§ PROBLEM DESCRIPTION: Transcribe the entries below word for word, beginning at the line with "You are a GUI" and stopping after the line with "Given: Show all apps via Alle Apps"; drop all pictures.

(Saved data entries)
((
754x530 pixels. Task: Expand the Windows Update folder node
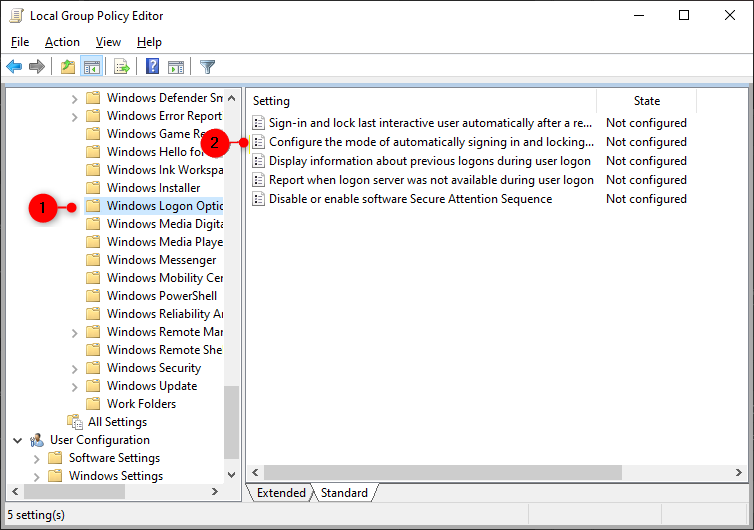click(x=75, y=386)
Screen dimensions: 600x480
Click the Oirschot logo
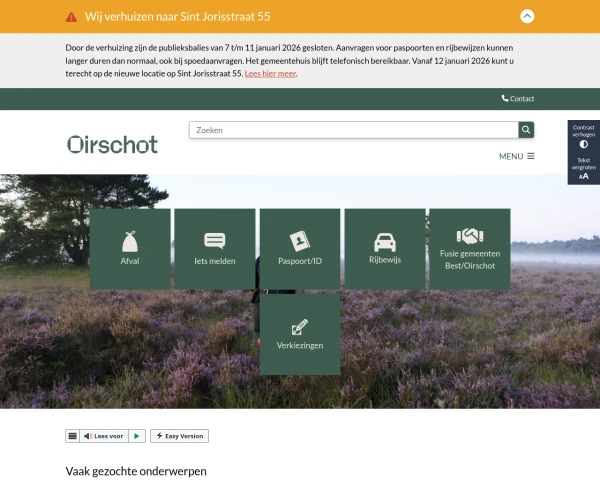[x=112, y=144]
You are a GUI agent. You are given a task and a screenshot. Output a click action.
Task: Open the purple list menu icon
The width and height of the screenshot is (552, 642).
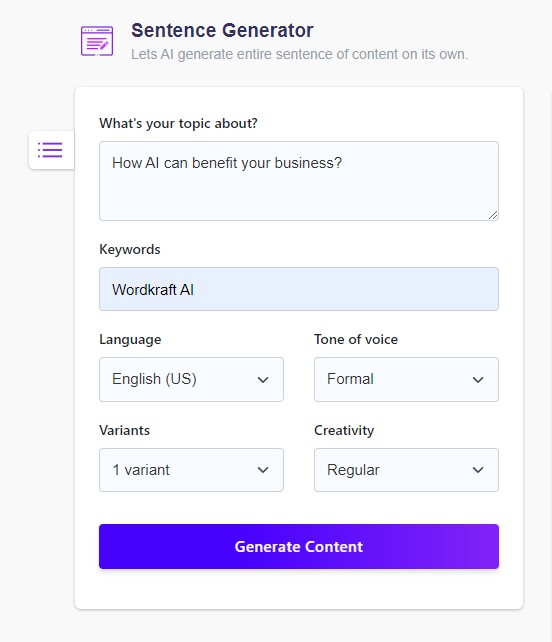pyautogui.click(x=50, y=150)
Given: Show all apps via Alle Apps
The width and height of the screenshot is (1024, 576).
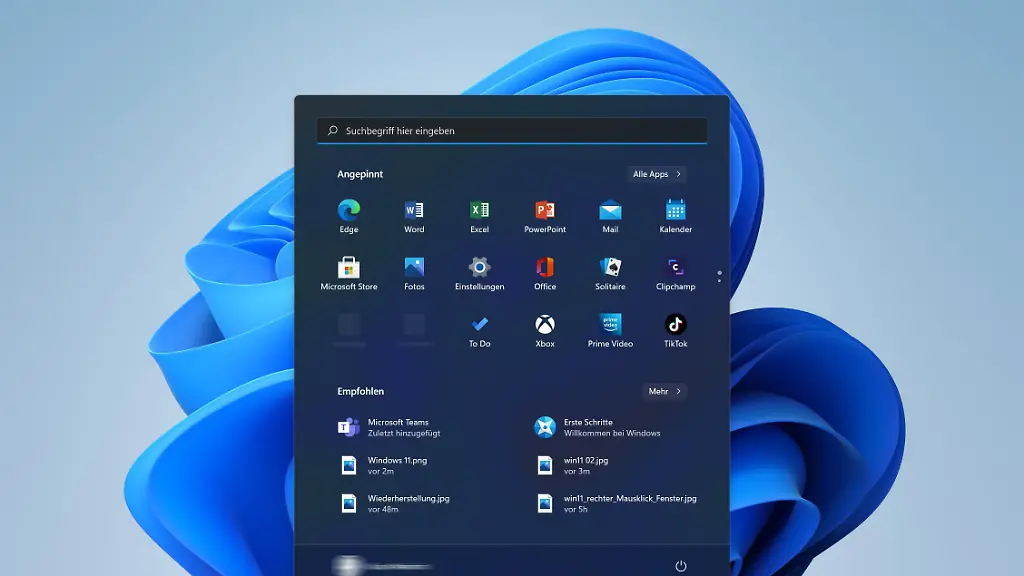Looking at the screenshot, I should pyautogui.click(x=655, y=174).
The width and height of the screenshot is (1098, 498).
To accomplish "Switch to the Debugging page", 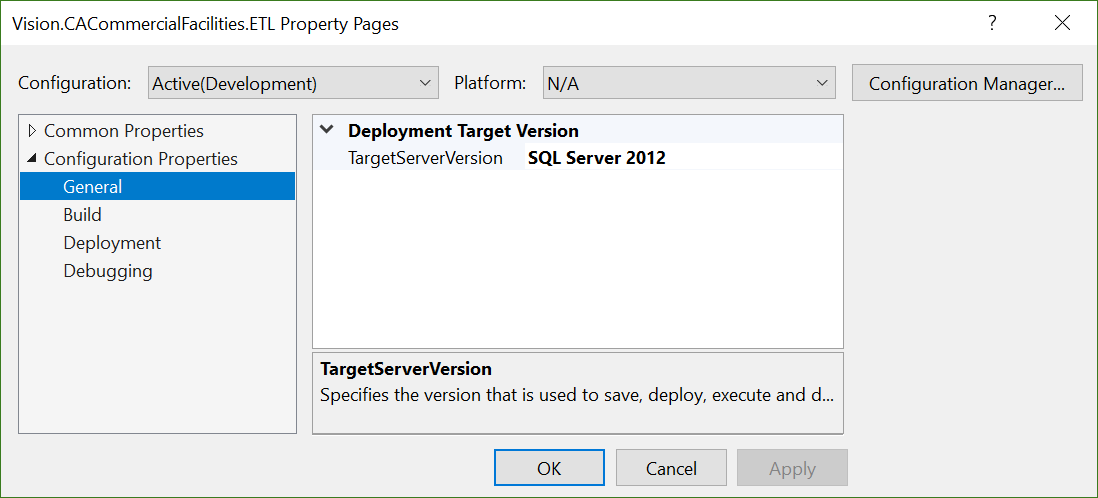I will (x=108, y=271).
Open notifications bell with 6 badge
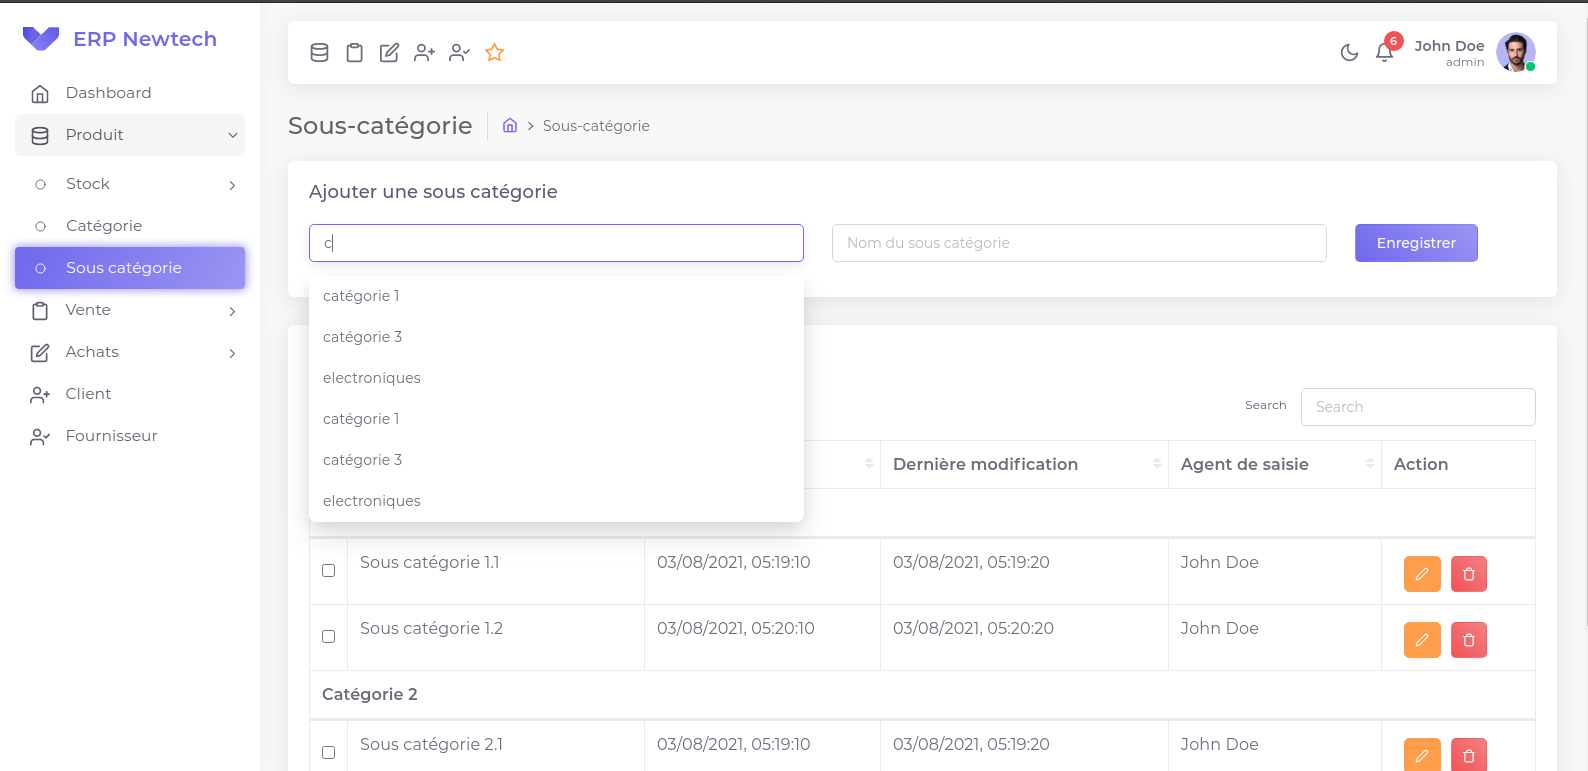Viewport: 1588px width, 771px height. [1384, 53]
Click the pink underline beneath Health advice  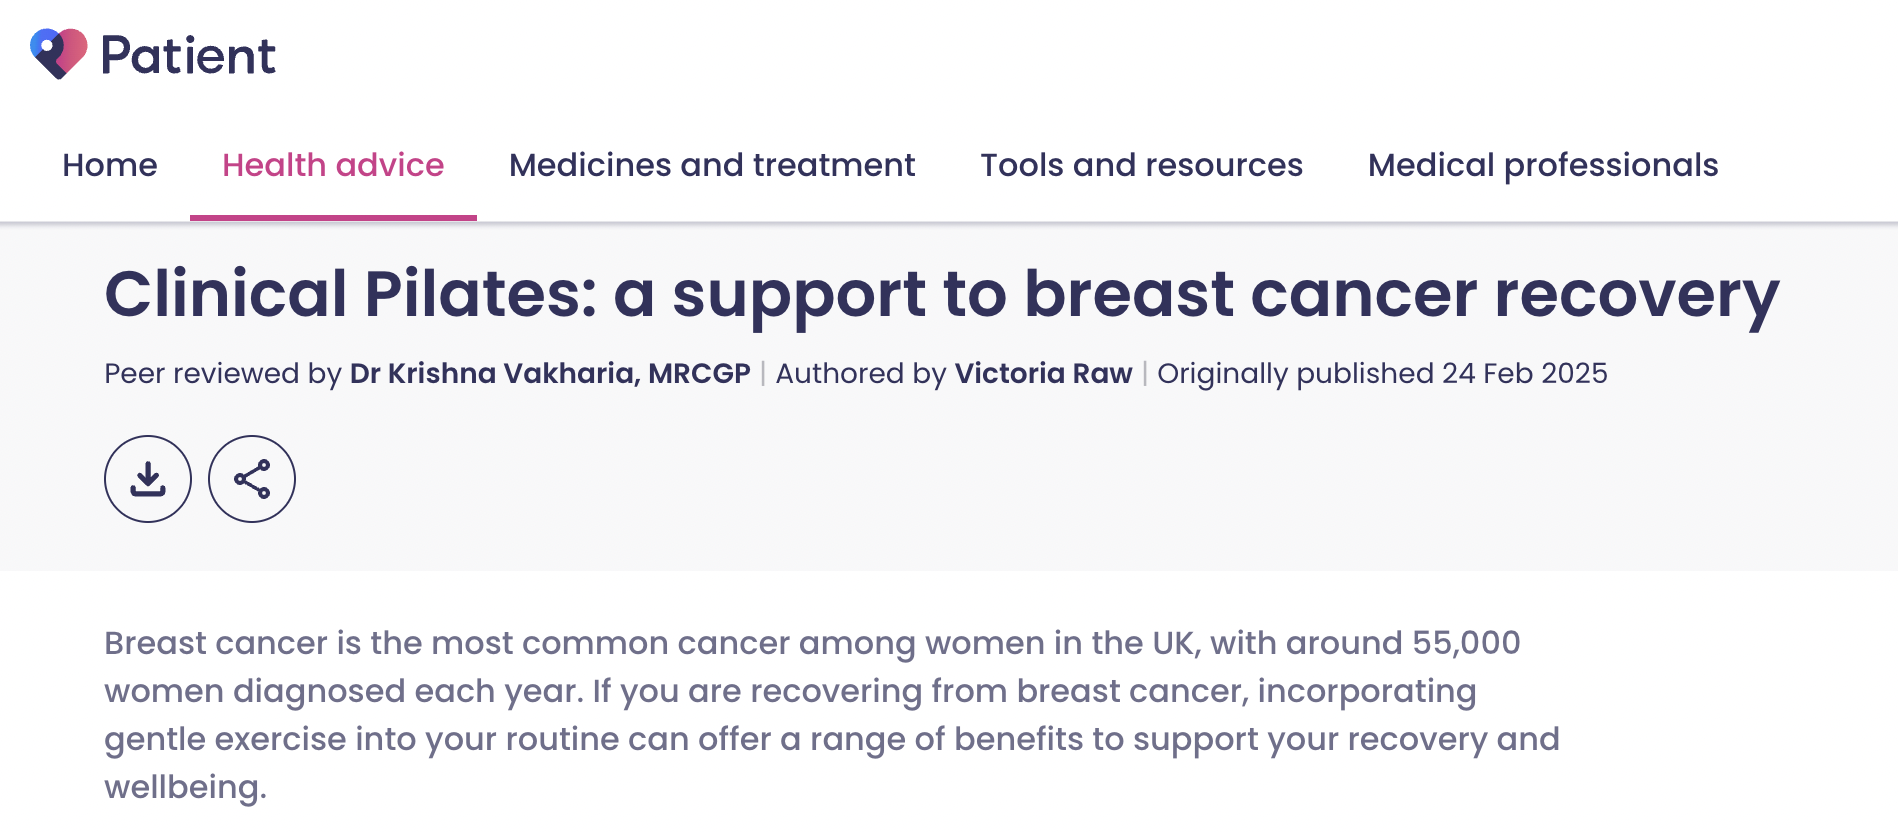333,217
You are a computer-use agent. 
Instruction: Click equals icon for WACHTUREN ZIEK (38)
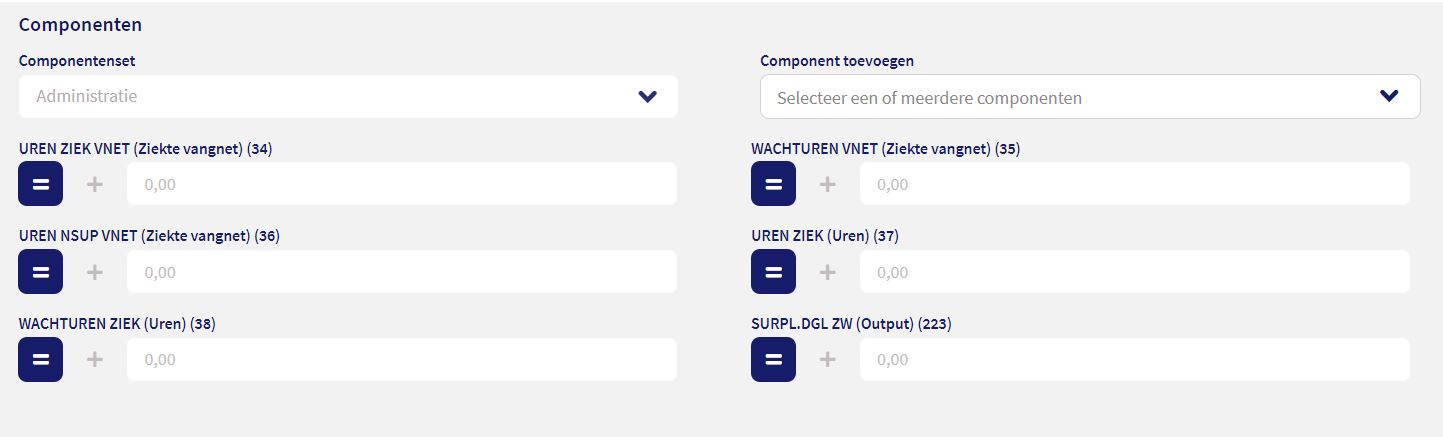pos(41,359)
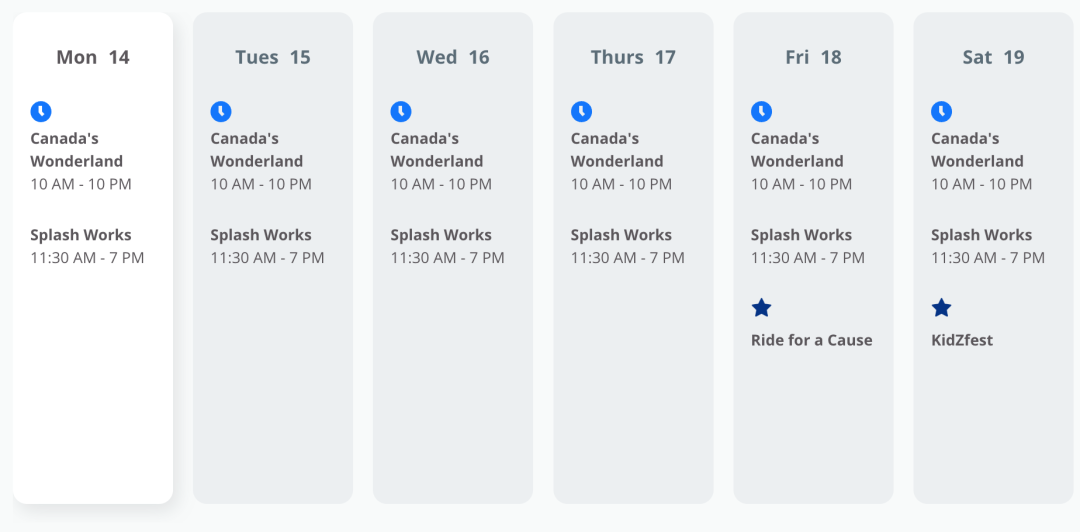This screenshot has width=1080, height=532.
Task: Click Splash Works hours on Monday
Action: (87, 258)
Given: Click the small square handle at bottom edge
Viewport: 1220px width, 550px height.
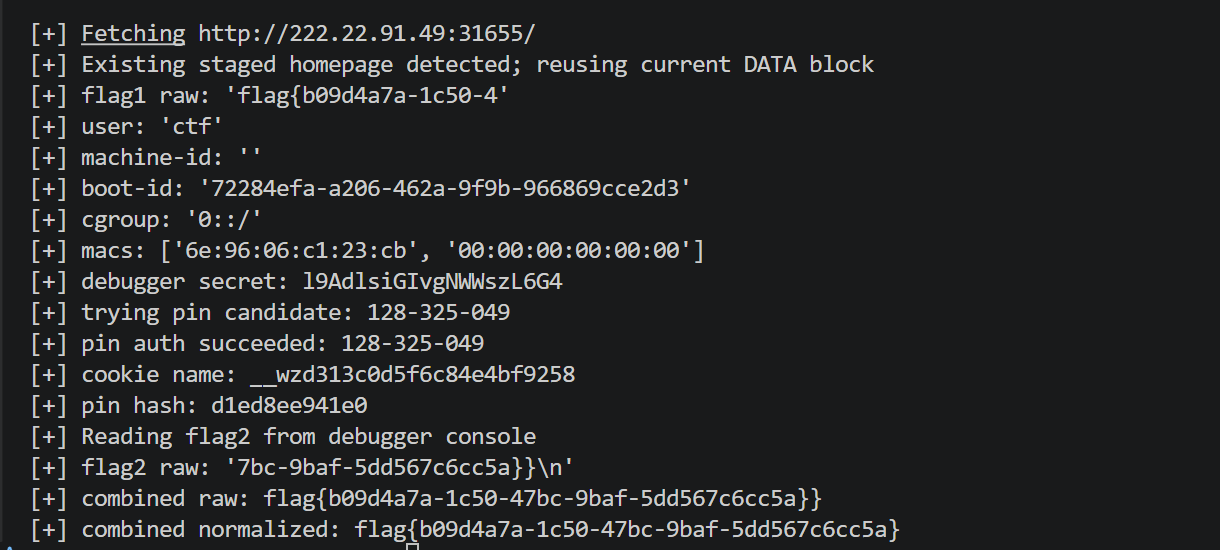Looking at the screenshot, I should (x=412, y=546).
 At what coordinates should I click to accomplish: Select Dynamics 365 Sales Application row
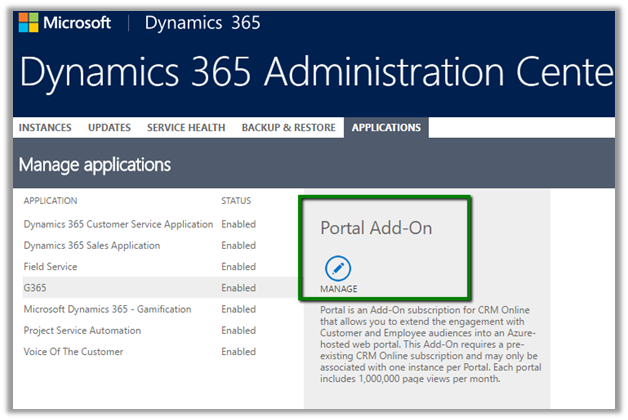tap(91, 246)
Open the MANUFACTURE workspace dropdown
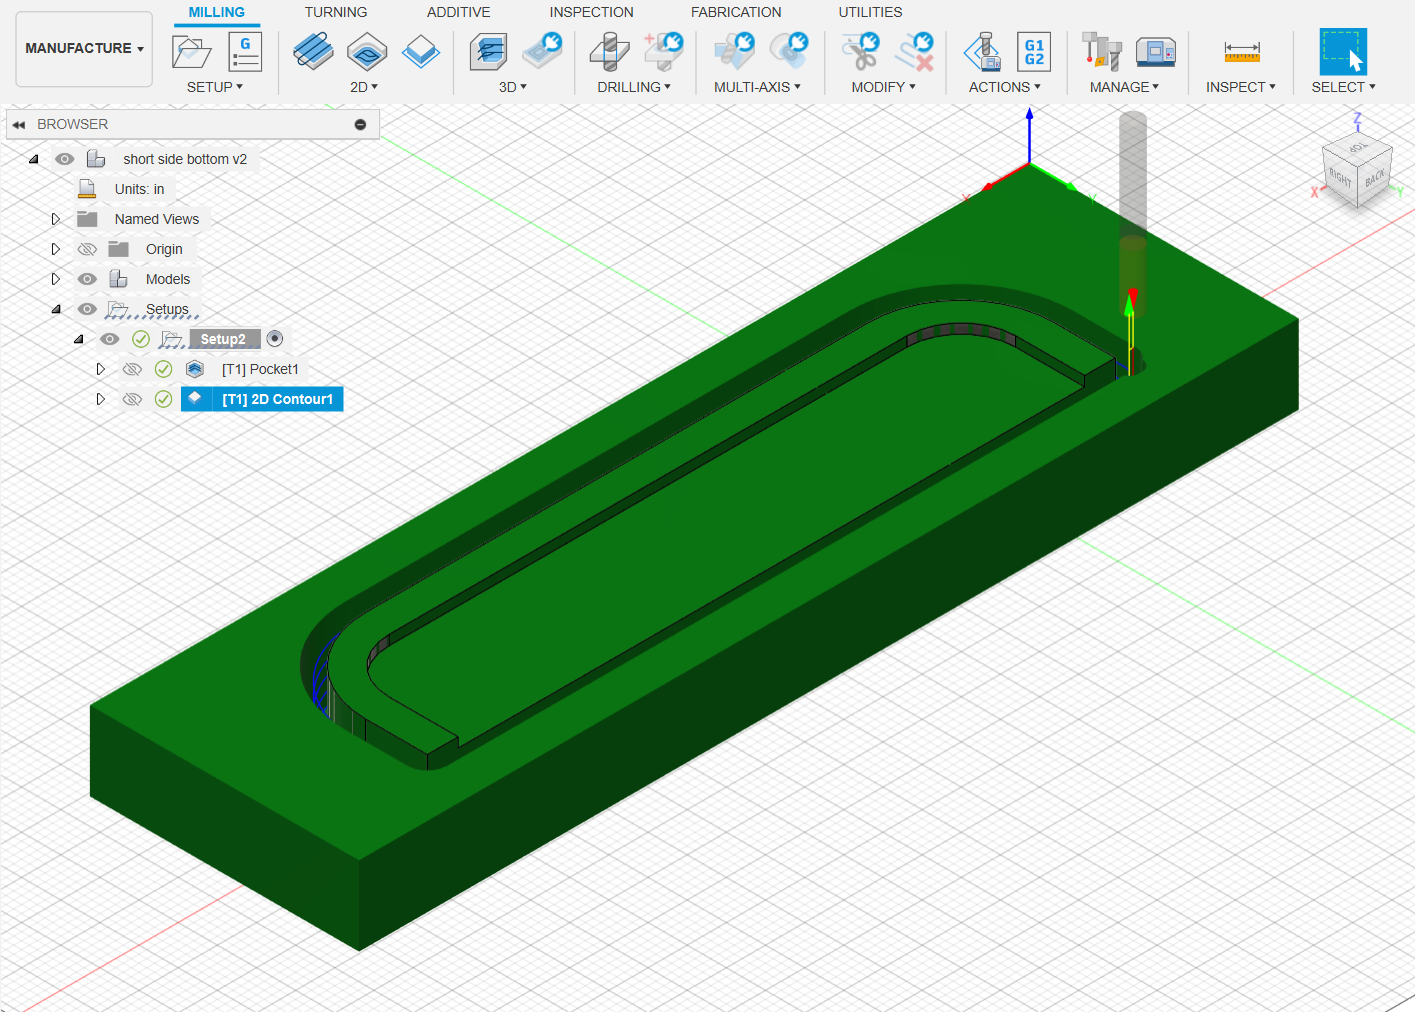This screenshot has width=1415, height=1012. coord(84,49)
))
§ SOLUTION FOR THIS EXERCISE:
You are a GUI agent. You are given a task and a screenshot. Output a click action.
Task: Open the purple list menu icon
The width and height of the screenshot is (552, 642).
pyautogui.click(x=50, y=150)
Given: Show all apps via Alle Apps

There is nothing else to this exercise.